* [Task to complete] Your answer should be one number: how many lines of the records hold the string "Christian".

- - -

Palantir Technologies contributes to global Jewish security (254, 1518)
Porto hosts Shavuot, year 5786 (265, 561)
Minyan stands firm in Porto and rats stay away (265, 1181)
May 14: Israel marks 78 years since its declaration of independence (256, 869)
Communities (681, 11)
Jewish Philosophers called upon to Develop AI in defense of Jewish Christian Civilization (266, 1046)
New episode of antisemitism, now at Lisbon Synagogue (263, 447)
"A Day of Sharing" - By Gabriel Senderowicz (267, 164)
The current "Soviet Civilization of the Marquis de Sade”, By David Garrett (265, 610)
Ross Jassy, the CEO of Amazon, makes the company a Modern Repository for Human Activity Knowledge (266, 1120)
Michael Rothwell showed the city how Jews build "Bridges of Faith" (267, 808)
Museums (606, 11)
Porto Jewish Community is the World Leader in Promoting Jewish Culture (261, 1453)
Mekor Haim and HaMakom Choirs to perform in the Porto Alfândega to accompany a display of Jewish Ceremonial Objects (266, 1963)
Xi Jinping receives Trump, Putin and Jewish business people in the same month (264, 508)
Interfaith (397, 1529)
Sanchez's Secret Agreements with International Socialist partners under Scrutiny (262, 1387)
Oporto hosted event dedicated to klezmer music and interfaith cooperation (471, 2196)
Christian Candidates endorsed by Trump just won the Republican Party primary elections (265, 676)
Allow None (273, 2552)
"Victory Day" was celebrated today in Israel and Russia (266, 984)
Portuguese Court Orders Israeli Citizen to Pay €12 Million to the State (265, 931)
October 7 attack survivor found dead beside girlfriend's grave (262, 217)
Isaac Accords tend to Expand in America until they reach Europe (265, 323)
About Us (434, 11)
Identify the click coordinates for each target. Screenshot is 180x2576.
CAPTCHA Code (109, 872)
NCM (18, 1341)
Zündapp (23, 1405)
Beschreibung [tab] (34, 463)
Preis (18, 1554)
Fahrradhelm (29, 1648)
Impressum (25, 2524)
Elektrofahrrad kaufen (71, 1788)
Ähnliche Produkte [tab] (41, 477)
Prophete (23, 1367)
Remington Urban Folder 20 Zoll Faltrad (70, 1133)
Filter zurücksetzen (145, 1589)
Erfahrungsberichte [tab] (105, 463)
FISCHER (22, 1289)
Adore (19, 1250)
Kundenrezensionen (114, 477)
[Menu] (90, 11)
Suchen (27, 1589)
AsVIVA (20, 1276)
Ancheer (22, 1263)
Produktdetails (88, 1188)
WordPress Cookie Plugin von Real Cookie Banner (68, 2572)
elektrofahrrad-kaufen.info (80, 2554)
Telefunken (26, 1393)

- - -

* [Solution to this task] 2